Click on the slide show icon to see additional photos.

“We saw some very interesting buildings,” Sharon Elfenbein says. “And on the way back home, we thought, Why not do this in Denver?” Elfenbein, who had just retired from her position as an aide to a Denver city councilwoman, convinced Mayor John Hickenlooper to get on board, and in April of 2005, Doors Open Denver was launched.

Five years later, Doors Open Denver, which bills itself as an annual celebration of the city’s built environment and design, has become a popular two-day event for Denver architecture fans. On the morning of the first day, hundreds of eager participants line up outside of historic Union Station, event headquarters, to get free tickets for various walking tours, often led by architects. (Expert tours are optional; most buildings are open to anyone who wants to walk in.) Last year, even a powerful spring blizzard—which dumped more than a foot of snow on the city—failed to dampen the enthusiasm of devotees.

The theme for this year’s event, scheduled for April 17 and 18, is “Denver Redux/Denver Redo: Buildings with a Second Life.” Among the 80 buildings and sites are a car dealership turned architecture firm, a seed company turned public relations firm, and a paint warehouse turned loft space.

“It’s wonderful to show people really good architecture and design,” says Elfenbein, now chairwoman of the DOD Leadership Council, “but it’s also wonderful to show off the city and to make people proud of what is here.”

A number of cities around the world have jumped on the “Doors Open Days” bandwagon in recent years. The idea seems to have started in France in the 1980s, and it then spread to other European locations such as Glasgow and London. Lowell, Massachusetts, claims to be the first U.S. city to launch a Doors Open event, in 2002. (This year’s will be May 14-16.) Like Denver’s, it was inspired by Doors Open Toronto.

The biggest in the United States appears to be Open House New York, started in 2003 and held on one weekend every October, with other events scheduled throughout the year. Last year, according to Executive Director Renee Schacht, more than 185,000 people visited 192 sites in all five boroughs of New York. With three full-time employees and an annual budget of about $300,000, OHNY is the envy of Doors Open Denver officials, who hope to expand DOD to include year-round events.

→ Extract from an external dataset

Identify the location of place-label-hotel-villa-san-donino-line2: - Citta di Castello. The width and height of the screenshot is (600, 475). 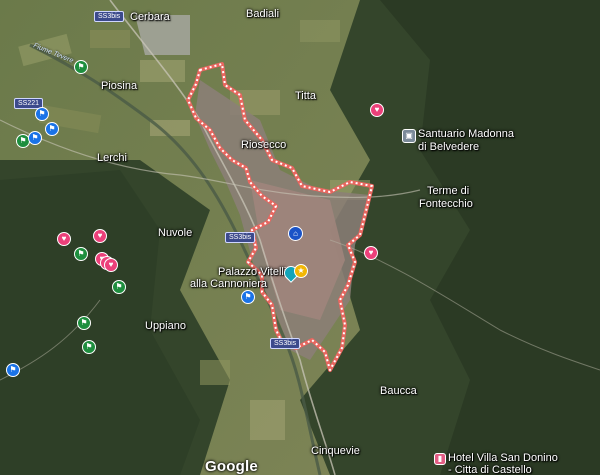
(490, 470).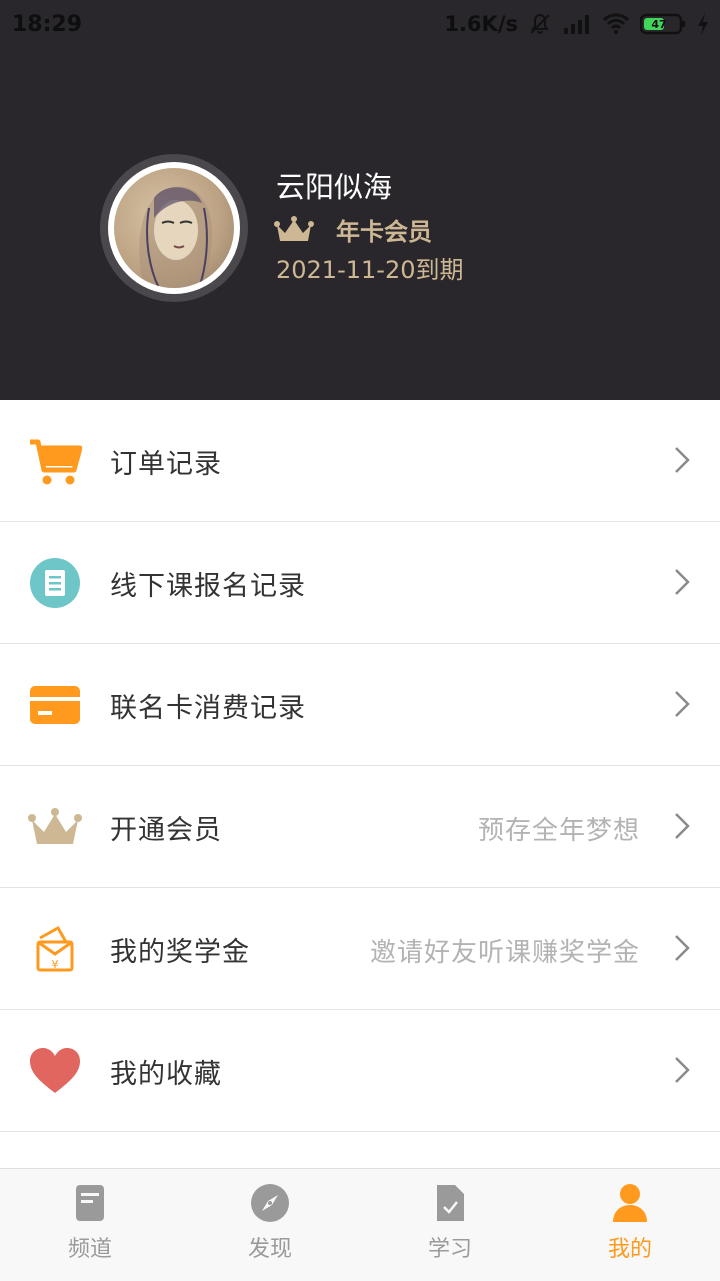 The height and width of the screenshot is (1281, 720). What do you see at coordinates (540, 24) in the screenshot?
I see `bell-off-icon` at bounding box center [540, 24].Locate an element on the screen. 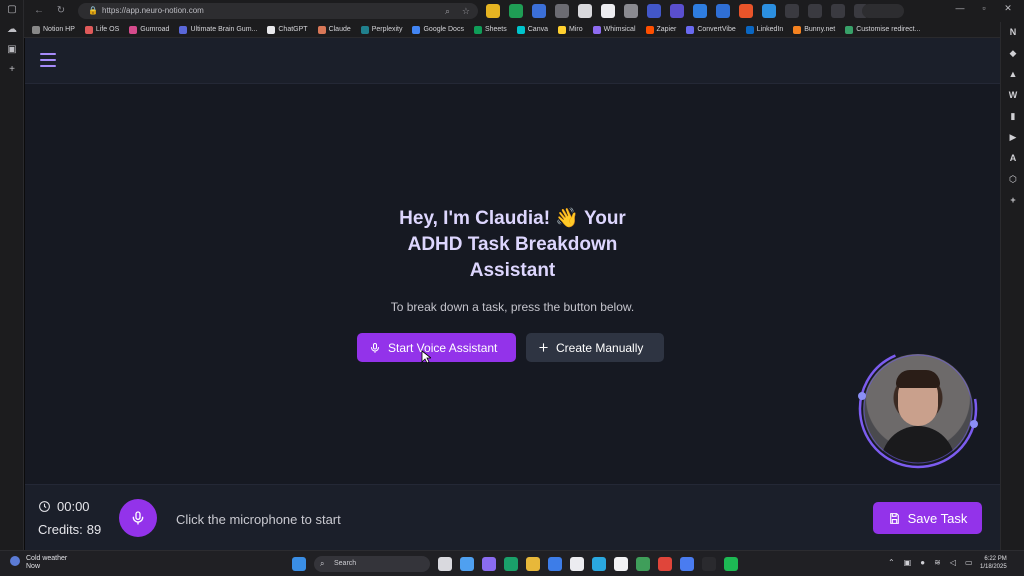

That will take more funding, however, which isn’t easy in the current economy. For the near future, Doors Open Denver will continue as an annual two-day event. Sponsored by the Denver Architectural Foundation, its annual $100,000 budget comes from various sources, including the City of Denver and the National Endowment for the Arts. Dennis Humphries, principal of Humphries Poli Architects, leads the fundraising efforts, while DOD’s one full-time employee, Project Manager Carol Hiller, handles the logistics of selecting buildings and organizing volunteers. She also spends a fair amount of time talking to officials from other cities intrigued by the Doors Open concept.

“More and more cities want to learn how to do this,” she says, “and they come to us to see how it’s done.”